PROBLEM TO WORK ON: For the records that follow, please set down exactly the lines between the one holding "Corrections Officer (148, 2078)" and the one holding "4 commentaires (86, 1478)", inclusive, and only those.

MATERIALS PROVIDED:
"""

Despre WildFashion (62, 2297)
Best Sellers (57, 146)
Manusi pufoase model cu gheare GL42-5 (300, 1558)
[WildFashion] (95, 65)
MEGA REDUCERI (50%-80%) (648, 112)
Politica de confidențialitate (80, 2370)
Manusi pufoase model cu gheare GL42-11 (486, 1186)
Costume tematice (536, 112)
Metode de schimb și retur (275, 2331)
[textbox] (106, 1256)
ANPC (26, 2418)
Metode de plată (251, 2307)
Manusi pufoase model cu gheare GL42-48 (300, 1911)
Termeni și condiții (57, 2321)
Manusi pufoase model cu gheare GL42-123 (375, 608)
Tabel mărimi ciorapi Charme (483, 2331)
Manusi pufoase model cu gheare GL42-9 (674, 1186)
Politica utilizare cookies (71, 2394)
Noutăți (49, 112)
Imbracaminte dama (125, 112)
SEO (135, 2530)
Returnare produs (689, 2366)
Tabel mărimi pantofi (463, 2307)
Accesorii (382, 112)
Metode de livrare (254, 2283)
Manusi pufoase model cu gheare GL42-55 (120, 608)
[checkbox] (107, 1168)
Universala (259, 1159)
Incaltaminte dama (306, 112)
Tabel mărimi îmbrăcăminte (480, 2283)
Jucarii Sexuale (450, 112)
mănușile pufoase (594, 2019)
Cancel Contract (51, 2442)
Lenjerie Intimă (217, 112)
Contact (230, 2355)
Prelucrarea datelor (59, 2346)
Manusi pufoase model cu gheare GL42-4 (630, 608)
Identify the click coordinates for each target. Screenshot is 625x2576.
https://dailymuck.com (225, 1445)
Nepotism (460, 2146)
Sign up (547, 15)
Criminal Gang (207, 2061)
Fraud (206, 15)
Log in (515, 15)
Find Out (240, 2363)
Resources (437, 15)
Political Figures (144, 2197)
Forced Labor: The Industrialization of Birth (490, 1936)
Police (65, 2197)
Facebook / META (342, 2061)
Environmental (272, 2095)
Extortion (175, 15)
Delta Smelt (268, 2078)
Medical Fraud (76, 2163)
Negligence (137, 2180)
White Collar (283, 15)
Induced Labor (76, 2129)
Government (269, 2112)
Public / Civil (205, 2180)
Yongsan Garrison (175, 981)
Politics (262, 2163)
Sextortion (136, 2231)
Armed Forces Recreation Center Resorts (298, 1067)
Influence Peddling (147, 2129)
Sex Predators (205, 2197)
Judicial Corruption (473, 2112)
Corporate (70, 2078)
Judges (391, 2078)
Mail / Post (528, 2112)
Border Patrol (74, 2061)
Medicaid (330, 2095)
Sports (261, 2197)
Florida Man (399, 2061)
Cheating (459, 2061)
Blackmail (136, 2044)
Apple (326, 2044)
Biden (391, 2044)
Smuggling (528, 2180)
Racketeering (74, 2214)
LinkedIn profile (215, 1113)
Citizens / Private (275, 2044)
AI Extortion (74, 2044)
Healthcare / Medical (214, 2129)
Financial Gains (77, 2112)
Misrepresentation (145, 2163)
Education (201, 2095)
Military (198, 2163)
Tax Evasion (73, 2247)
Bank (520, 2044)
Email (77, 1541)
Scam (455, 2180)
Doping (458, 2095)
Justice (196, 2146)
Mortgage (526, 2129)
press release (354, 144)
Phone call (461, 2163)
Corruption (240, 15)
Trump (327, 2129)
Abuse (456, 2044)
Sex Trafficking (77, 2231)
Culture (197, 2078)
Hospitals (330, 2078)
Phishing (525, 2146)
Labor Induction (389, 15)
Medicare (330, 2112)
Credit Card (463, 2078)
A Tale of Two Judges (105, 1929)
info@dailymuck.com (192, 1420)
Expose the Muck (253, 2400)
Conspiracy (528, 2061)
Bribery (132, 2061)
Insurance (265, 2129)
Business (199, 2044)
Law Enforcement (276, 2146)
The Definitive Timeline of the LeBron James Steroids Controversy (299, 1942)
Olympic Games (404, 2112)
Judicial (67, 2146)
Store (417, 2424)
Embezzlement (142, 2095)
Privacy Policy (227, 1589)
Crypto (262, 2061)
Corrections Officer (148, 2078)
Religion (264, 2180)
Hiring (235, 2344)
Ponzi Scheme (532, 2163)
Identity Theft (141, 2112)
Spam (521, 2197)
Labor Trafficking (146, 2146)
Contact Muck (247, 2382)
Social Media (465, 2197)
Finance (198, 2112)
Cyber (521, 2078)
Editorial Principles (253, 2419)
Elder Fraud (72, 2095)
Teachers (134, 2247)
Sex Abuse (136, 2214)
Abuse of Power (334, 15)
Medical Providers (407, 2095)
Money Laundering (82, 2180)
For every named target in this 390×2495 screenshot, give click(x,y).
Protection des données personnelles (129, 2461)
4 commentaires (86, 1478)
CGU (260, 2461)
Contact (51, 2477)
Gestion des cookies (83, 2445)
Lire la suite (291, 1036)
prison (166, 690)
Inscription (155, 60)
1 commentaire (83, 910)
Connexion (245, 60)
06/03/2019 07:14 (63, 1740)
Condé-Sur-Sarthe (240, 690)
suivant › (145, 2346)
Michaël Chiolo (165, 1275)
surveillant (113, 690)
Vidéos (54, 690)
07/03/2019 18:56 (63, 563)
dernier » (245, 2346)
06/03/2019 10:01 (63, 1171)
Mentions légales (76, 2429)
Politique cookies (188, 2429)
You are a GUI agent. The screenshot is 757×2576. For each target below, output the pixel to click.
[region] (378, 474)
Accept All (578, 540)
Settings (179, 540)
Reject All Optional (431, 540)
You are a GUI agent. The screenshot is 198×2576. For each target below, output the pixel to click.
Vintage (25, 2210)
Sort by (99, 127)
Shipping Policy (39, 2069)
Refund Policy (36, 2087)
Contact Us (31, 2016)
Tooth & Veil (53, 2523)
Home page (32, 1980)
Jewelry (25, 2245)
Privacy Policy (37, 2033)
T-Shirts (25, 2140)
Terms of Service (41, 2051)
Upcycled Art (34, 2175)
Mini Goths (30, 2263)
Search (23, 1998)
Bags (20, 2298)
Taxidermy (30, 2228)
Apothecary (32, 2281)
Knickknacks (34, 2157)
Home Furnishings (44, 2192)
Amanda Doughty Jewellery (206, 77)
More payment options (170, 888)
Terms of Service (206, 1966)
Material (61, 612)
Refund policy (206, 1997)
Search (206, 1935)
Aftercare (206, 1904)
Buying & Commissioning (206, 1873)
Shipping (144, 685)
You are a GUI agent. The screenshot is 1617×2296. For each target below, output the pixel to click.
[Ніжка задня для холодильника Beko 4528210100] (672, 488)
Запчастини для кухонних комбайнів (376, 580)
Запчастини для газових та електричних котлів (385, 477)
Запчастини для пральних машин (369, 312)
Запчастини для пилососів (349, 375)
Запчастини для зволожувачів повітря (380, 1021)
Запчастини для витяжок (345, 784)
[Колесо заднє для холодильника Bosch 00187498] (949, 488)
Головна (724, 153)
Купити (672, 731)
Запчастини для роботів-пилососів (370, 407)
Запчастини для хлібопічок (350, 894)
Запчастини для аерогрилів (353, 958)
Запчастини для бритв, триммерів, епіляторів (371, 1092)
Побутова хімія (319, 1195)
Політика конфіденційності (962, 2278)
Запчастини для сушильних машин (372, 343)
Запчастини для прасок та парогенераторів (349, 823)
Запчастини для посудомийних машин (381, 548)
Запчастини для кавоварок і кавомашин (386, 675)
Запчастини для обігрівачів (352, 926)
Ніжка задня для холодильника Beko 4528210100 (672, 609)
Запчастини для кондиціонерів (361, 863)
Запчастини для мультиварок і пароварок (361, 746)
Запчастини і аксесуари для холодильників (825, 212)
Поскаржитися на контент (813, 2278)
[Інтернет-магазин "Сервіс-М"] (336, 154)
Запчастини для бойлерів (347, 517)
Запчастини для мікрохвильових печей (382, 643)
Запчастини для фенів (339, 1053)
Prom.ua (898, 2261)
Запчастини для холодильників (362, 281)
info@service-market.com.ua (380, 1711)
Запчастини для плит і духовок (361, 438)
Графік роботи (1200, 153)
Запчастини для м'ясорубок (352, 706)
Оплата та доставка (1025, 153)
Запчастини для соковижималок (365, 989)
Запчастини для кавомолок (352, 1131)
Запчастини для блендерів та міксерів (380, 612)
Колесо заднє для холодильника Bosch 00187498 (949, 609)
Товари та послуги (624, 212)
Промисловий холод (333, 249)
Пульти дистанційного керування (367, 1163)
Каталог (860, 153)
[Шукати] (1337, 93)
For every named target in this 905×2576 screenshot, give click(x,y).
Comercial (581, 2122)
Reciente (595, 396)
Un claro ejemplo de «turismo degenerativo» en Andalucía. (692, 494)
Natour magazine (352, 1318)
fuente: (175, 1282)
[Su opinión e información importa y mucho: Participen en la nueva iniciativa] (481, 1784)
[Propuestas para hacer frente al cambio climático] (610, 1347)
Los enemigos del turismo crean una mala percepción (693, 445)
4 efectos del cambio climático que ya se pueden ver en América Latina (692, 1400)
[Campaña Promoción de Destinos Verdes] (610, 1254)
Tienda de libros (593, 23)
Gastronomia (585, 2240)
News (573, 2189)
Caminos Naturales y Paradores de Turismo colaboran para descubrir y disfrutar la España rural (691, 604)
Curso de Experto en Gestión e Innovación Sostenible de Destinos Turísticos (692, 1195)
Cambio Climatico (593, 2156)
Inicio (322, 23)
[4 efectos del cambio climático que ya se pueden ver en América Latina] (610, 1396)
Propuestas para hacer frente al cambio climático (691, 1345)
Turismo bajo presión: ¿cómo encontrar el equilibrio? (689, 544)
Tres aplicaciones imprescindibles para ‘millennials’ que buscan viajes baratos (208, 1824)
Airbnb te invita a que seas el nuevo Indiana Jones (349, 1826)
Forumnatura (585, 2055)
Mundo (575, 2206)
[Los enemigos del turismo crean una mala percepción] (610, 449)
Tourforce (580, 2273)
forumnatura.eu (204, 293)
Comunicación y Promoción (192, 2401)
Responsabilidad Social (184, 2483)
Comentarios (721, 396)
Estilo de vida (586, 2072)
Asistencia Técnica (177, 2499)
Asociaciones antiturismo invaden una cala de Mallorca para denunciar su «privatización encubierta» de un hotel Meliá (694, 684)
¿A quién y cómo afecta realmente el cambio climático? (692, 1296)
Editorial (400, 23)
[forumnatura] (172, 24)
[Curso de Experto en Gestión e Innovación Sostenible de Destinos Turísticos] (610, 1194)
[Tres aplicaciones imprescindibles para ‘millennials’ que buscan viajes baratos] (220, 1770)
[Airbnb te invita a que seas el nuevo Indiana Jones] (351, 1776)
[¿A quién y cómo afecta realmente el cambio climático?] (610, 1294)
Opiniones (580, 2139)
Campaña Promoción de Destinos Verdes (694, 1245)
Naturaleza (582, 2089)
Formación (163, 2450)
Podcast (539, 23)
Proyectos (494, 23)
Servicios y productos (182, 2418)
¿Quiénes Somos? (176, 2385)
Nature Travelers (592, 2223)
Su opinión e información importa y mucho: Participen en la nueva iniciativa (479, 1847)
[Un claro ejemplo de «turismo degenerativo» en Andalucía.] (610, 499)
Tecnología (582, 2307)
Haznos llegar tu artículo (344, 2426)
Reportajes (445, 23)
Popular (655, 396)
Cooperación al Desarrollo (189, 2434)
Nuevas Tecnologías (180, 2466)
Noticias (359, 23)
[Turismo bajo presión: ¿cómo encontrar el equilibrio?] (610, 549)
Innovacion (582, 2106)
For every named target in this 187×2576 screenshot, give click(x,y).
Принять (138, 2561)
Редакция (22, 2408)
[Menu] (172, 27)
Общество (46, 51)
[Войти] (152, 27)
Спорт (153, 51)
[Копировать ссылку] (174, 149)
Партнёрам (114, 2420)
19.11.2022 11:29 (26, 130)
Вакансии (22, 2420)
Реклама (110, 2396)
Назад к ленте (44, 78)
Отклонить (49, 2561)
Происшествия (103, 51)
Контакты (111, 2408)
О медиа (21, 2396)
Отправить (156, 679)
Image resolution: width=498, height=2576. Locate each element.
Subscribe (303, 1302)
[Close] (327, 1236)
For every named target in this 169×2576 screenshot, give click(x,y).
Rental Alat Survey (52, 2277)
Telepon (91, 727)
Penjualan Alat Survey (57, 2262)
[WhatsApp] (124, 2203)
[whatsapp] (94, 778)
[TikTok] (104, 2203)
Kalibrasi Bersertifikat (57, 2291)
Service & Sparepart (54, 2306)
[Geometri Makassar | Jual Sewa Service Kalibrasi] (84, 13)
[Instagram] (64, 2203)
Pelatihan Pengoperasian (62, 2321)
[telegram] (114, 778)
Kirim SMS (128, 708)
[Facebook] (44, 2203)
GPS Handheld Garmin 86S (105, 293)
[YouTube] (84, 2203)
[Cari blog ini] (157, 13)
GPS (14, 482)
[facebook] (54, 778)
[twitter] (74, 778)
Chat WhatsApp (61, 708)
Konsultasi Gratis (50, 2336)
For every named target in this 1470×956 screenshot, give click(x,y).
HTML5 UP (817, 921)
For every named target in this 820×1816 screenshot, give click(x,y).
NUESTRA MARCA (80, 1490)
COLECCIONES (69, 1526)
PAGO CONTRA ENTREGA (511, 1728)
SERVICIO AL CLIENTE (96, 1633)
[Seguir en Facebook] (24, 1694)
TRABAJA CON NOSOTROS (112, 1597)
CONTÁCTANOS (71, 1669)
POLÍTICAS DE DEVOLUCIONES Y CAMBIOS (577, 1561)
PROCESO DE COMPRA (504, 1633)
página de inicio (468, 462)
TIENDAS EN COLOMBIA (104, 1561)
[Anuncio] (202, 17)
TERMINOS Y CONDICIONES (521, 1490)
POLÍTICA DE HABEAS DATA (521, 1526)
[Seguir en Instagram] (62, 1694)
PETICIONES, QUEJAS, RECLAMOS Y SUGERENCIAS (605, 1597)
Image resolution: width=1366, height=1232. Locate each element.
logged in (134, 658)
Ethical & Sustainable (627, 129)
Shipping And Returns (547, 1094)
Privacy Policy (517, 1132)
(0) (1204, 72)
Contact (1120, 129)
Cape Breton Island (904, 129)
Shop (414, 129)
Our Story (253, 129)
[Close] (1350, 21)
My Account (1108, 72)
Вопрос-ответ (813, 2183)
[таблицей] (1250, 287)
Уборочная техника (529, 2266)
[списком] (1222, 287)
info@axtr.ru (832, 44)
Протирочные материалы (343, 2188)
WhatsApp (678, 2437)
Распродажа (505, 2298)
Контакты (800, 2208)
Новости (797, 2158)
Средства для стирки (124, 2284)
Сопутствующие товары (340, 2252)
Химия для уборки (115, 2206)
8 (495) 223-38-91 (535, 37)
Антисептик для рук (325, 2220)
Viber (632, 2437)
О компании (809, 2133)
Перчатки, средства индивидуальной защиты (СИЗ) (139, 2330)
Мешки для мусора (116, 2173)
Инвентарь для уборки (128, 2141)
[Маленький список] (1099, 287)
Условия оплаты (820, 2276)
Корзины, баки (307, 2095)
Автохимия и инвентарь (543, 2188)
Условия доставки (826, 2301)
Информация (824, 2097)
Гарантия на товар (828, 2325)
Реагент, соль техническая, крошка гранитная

"""

SOLUTION TO THIS EXERCISE:
Corrections Officer (148, 2078)
Religion (264, 2180)
Hiring (235, 2344)
Ponzi Scheme (532, 2163)
Identity Theft (141, 2112)
Spam (521, 2197)
Labor Trafficking (146, 2146)
Contact Muck (247, 2382)
Social Media (465, 2197)
Finance (198, 2112)
Cyber (521, 2078)
Editorial Principles (253, 2419)
Elder Fraud (72, 2095)
Teachers (134, 2247)
Sex Abuse (136, 2214)
Abuse of Power (334, 15)
Medical Providers (407, 2095)
Money Laundering (82, 2180)
For every named target in this 390×2495 screenshot, give click(x,y).
Protection des données personnelles (129, 2461)
4 commentaires (86, 1478)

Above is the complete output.